Restate exactly the lines of the entries below, beginning with the first and ending with the line that holds "Task: Deselect the Cartesan NDA row checkbox". Pictures are not copied.
--- START ---
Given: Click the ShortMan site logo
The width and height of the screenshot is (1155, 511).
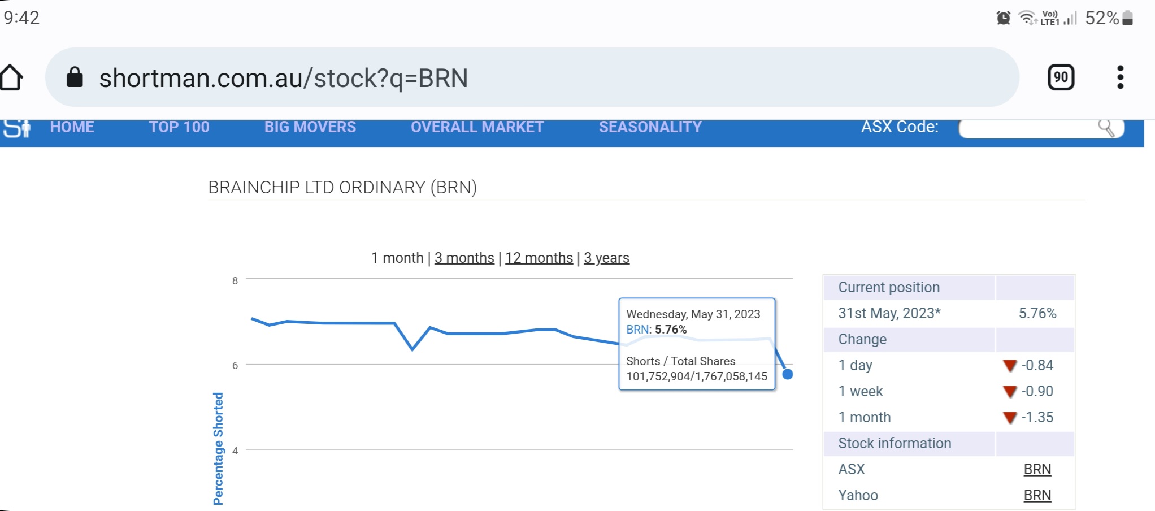Looking at the screenshot, I should (17, 128).
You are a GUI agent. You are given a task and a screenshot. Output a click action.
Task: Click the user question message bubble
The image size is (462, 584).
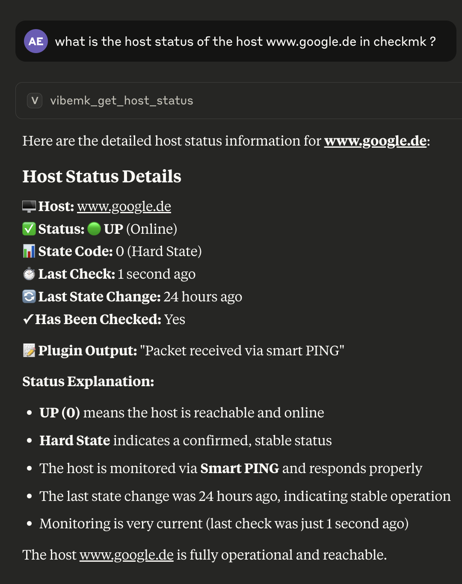tap(245, 42)
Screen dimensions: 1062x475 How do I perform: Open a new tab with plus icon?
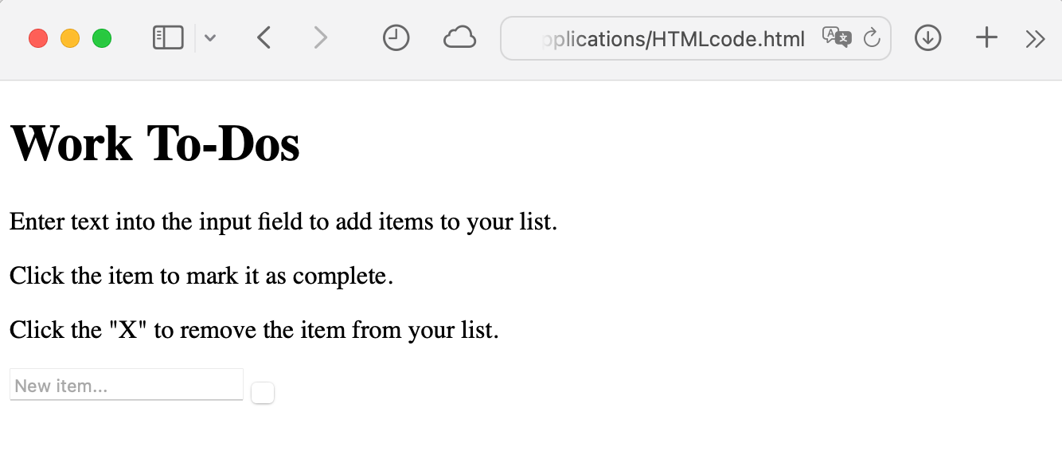point(986,37)
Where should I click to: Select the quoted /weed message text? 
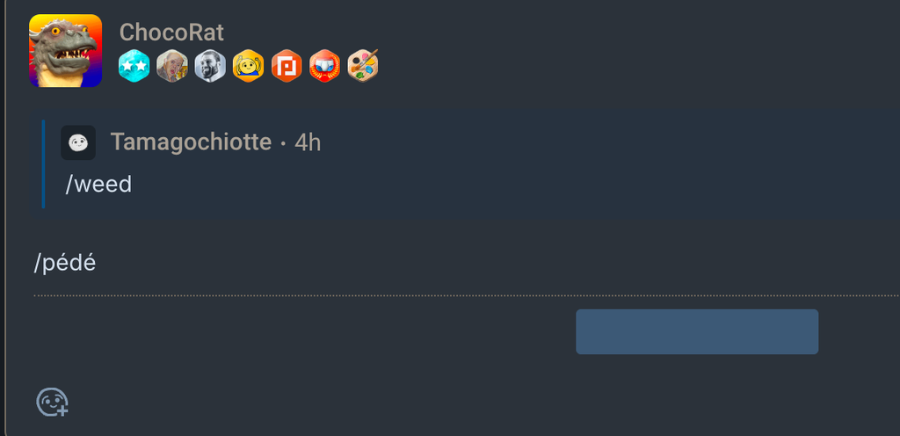click(x=98, y=184)
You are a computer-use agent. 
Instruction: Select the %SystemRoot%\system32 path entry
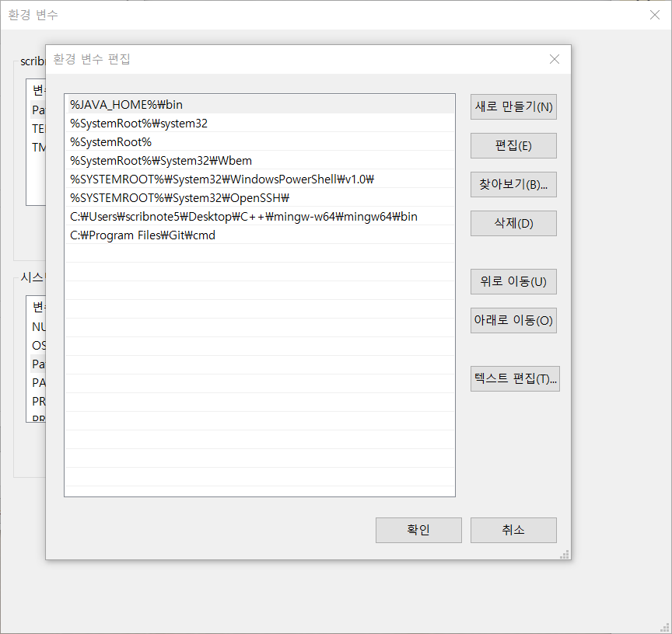(x=139, y=123)
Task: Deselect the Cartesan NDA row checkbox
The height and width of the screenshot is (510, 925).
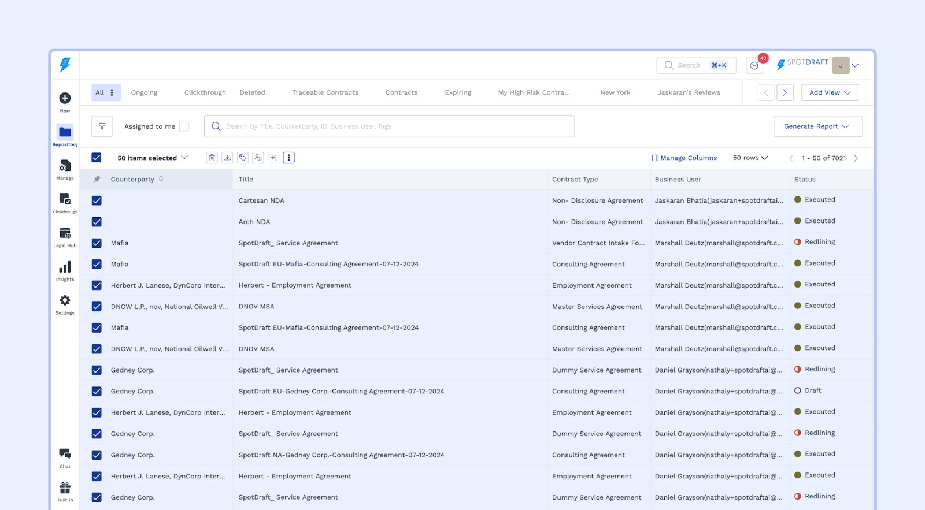Action: click(97, 200)
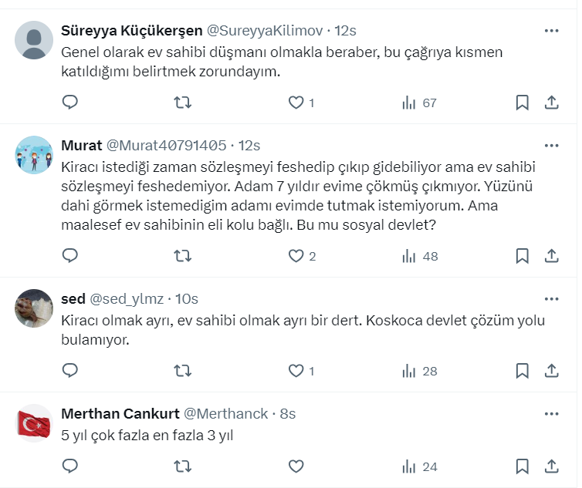Open more options on sed's tweet
This screenshot has height=488, width=582.
(x=551, y=298)
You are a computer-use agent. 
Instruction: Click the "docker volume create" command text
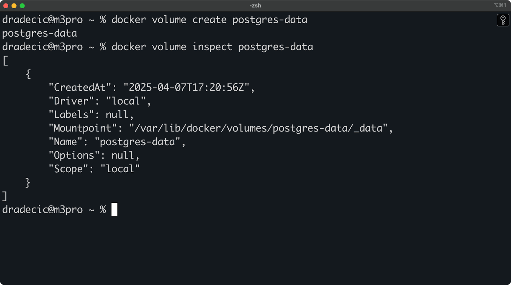pyautogui.click(x=169, y=20)

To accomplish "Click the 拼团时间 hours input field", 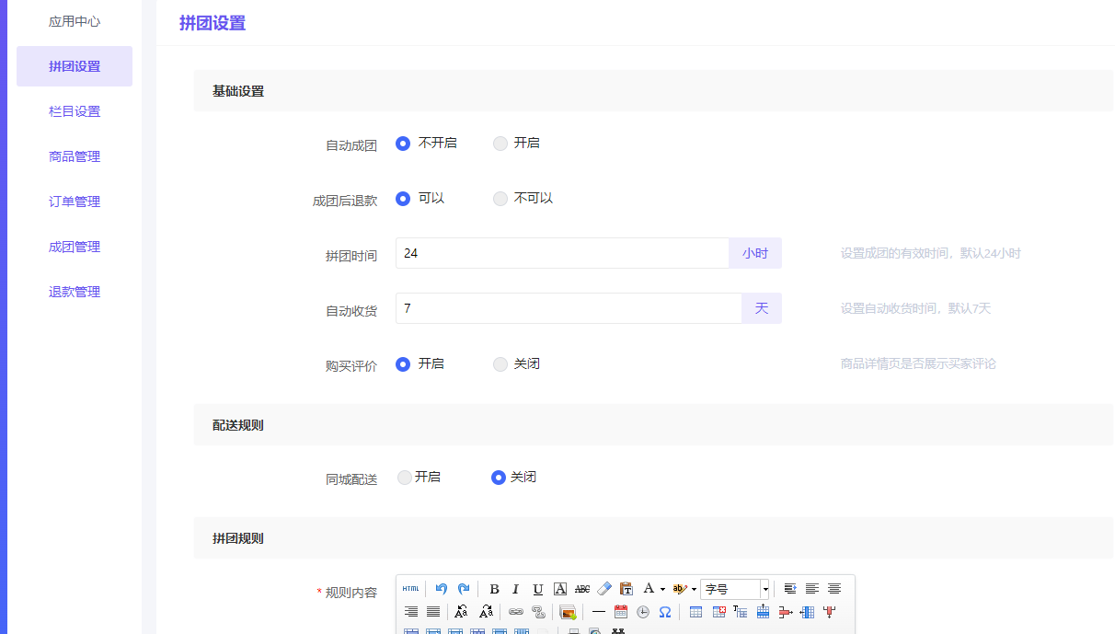I will coord(561,253).
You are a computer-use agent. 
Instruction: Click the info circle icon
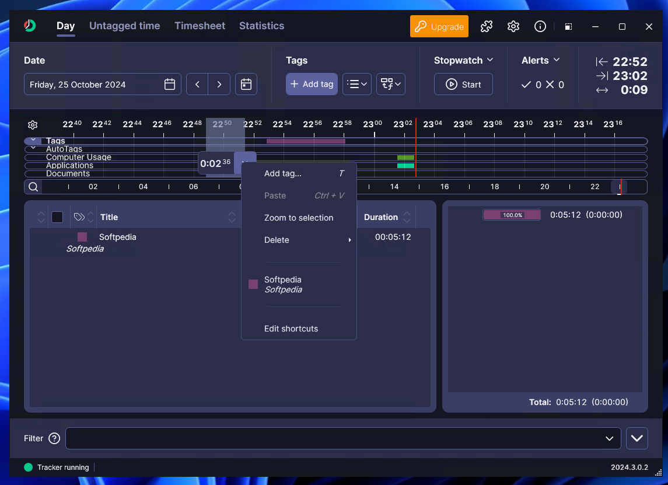pyautogui.click(x=540, y=26)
--- END ---
REPLY =>
Given: Click the ShortMan site logo
The width and height of the screenshot is (1155, 511).
Looking at the screenshot, I should (17, 128).
You are a GUI agent. You are given a task and a screenshot. Output a click action.
Task: Click the user question message bubble
The image size is (462, 584).
tap(245, 42)
Screen dimensions: 1062x475 How do I perform: Open a new tab with plus icon?
point(986,37)
Where should I click to: Select the quoted /weed message text? 
click(x=98, y=184)
You are a computer-use agent. 
Instruction: Select the %SystemRoot%\system32 path entry
(x=139, y=123)
Task: Deselect the Cartesan NDA row checkbox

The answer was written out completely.